The original renewables portfolio standard (RPS), passed in 1999, called for 2000 MW of new renewables by 2009. Since then, Texas has added 1190 MW -- an estimated $2 billion investment. Another 486 MW is either under construction or has been announced -- and transmission agreements are final for an additional 720 MW. Wind accounts for approximately 96% of the total and new projects are expected to be fast-tracked to be completed this year to take advantage of wind's production tax credit (PTC), which is set to expire December 31.
Lawmakers are now considering where to go next. Legislation being formulated includes bills for the state to have 8% renewables by 2015, 10% by 2025, and 20% by 2020. The 1190 MW resulting from the RPS so far is equivalent to about 3% of the state's total generating capacity.
The 10% by 2025 goal was proposed by the Texas Energy Planning Council in December and has the support of the Association of Electric Companies of Texas, representing existing utilities. The legislature must act by May 31 or face the prospect of no change to the goal until lawmakers meet again in two years. The stumbling block could lie in transmission capacity.

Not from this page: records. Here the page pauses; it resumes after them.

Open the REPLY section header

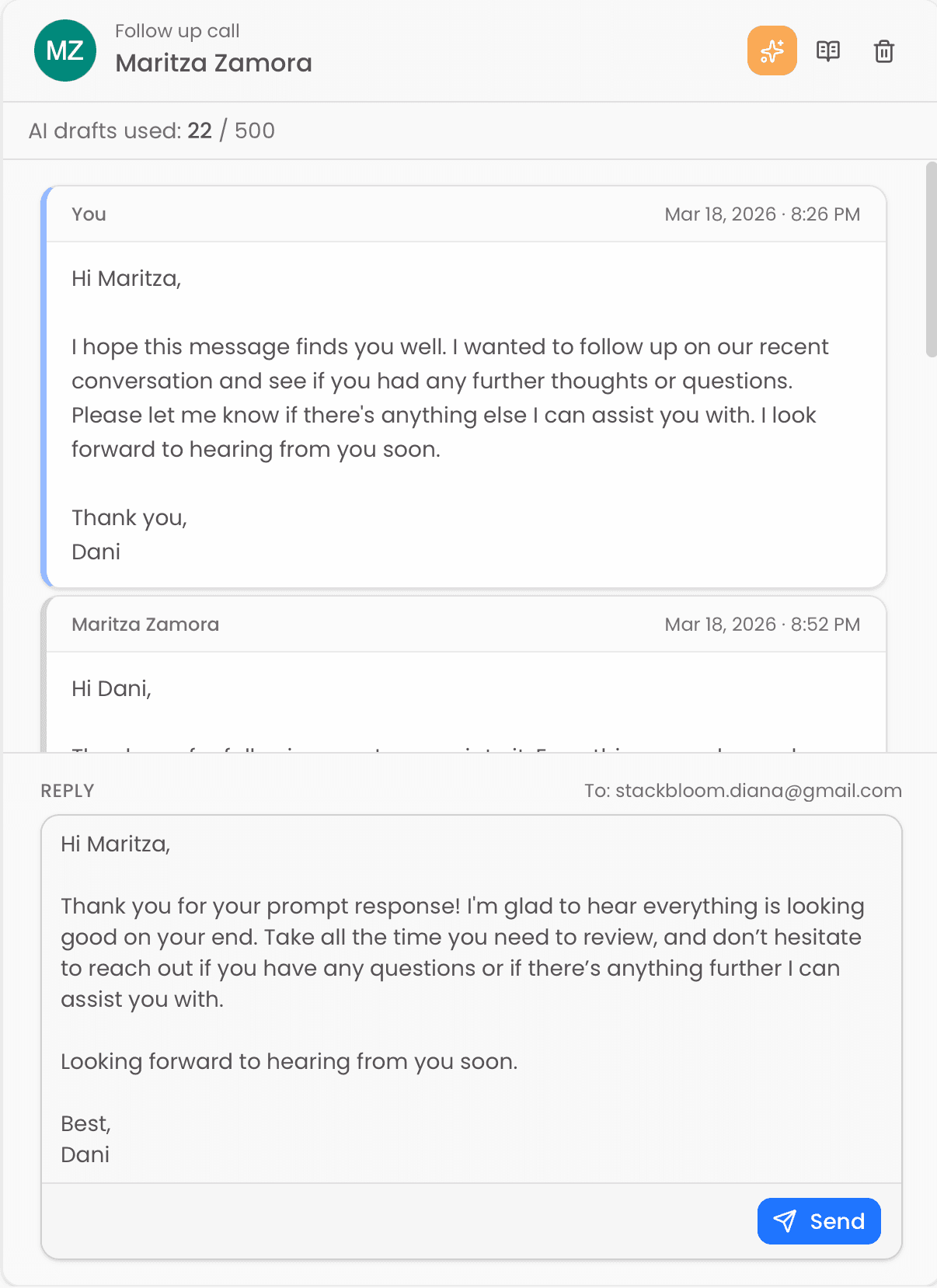[68, 790]
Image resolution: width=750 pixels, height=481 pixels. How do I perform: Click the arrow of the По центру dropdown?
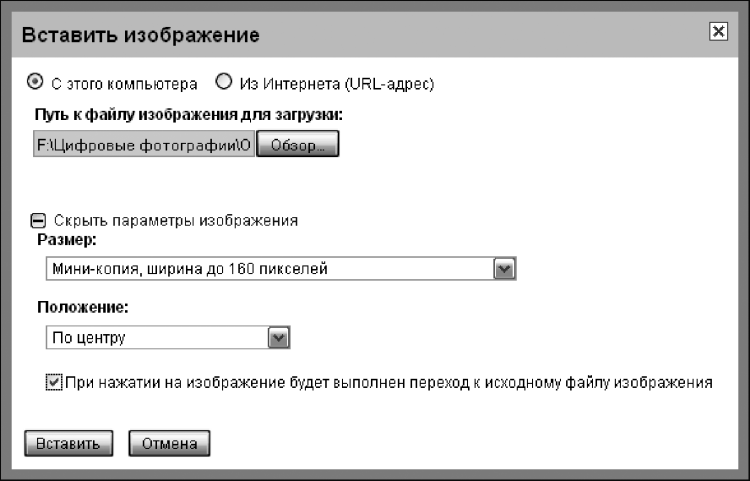[279, 338]
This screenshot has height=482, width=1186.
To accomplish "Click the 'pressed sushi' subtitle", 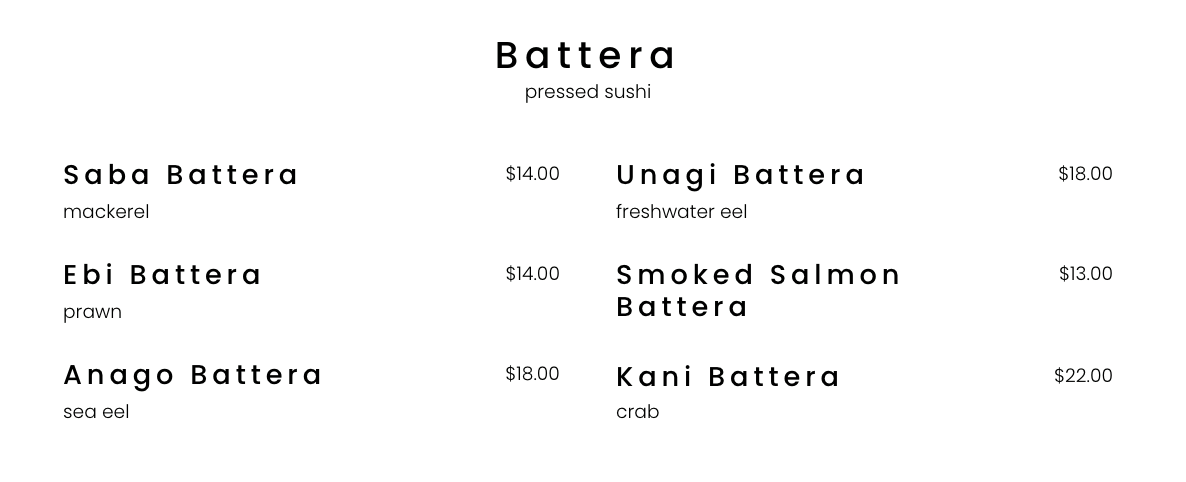I will tap(588, 92).
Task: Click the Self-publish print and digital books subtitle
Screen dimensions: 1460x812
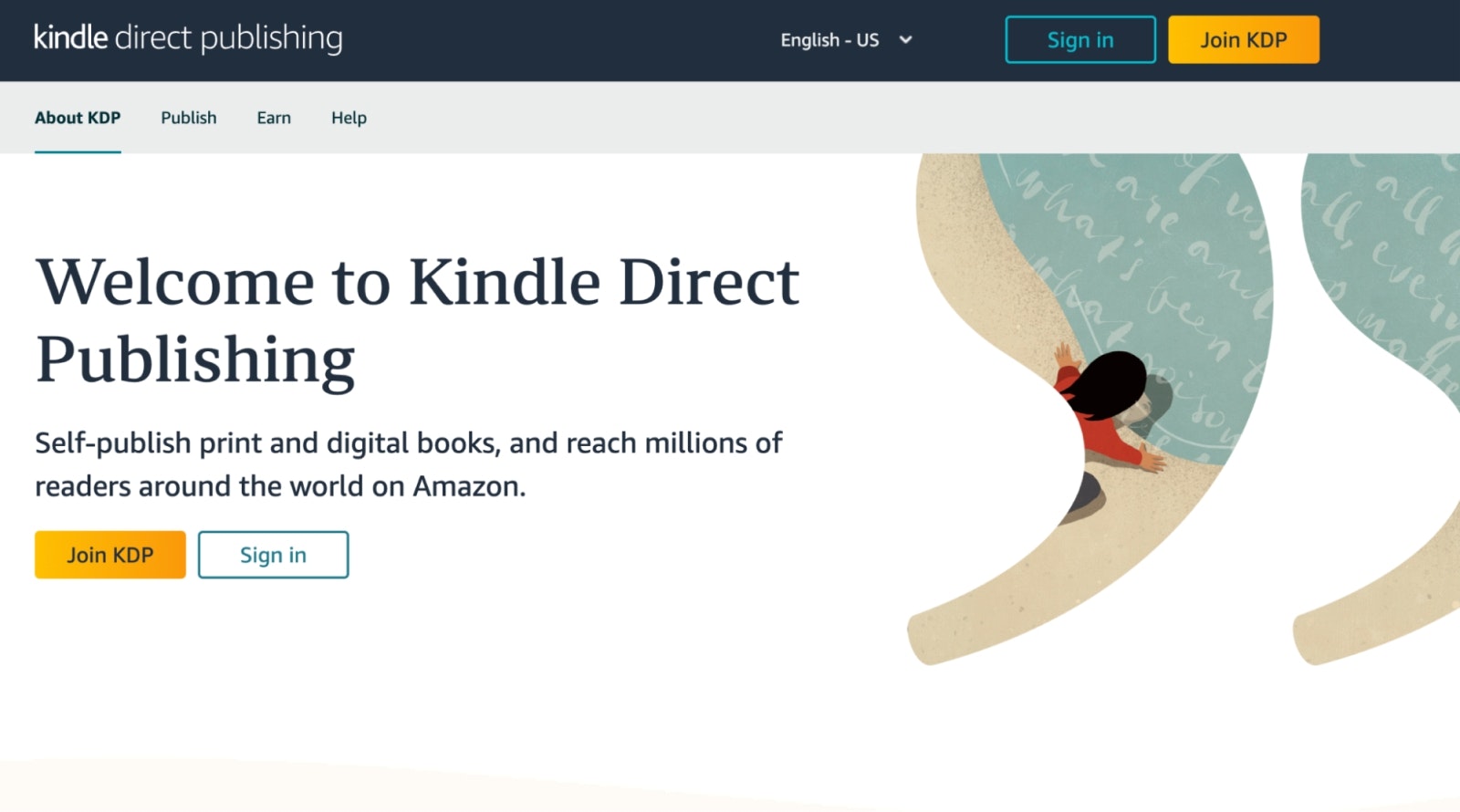Action: 408,464
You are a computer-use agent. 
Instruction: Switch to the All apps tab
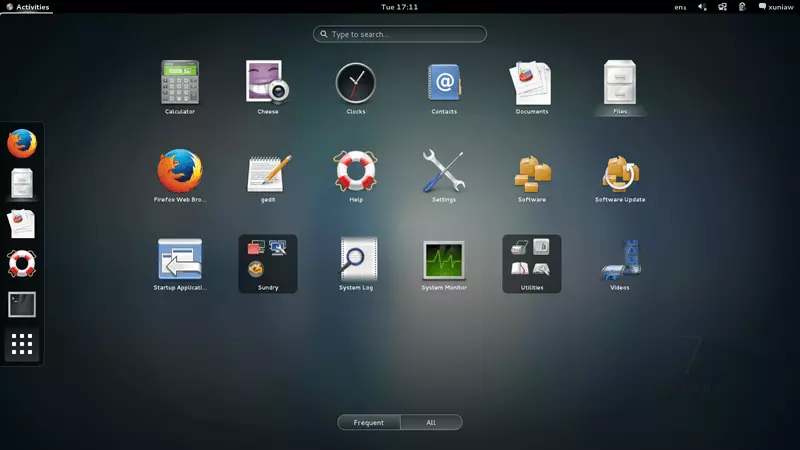point(431,422)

Many wind projects lie in a 100-mile wide corridor of West Texas stretching from Abilene to Odessa. Two concerns with that location are first, that much of the state's demand is in its more populous east, requiring transmission to get it there, and second, winds in West Texas are light during the summer on-peak hours, undermining the system's reliability.
The Electric Reliability Council of Texas (ERCOT) administers the Texas power grid, which covers about 85% of the state's electricity load. "We're a big supporter of clean energy," says its director of transmission services, Bill Bojorquez, noting that ERCOT worked with lawmakers to set the original 2000 MW target and is involved with legislative discussions to determine a new target.
Bojorquez says the existing transmission grid can accommodate 2000 MW of wind moving from West Texas to the east. Another 30,000 MW of thermal generation also moves on the grid from that region. Any additional generation would likely require transmission upgrades, says Bojorquez, estimating the cost to transmit an additional 5000 MW of wind from West Texas to the urban east could reach $1 billion.
But even with additional transmission capacity, peak demand is a factor. During the hot Texas summer it reaches about 60,000 MW. Winter peak is about 40,000 MW. The West Texas winds, however, tend to die down during the summer, says Bojorquez. "We're concerned that wind has a very low on-peak value as a reserve because we don't historically see it providing much on-peak output on hot summer days. When we have our hot days and highest demand, typically we have low wind."
ERCOT estimates that wind output during the summer peak hours is only about 10% of its full load, but is conducting more rigorous studies to determine whether even that may be too high. "If the on-peak value is small we may need to build even more transmission," says Bojorquez. More transmission allows more projects to be built, so that more generators are available to supply on-peak power.
One piece of good news is that ERCOT studies indicate 300-900 MW of wind could be carried on the existing grid from potential wind generation sites on the state's Gulf of Mexico coastline at Galveston, South Corpus and South Padre Island. Even higher generation levels could be achieved if high voltage transmission systems were upgraded in those locations.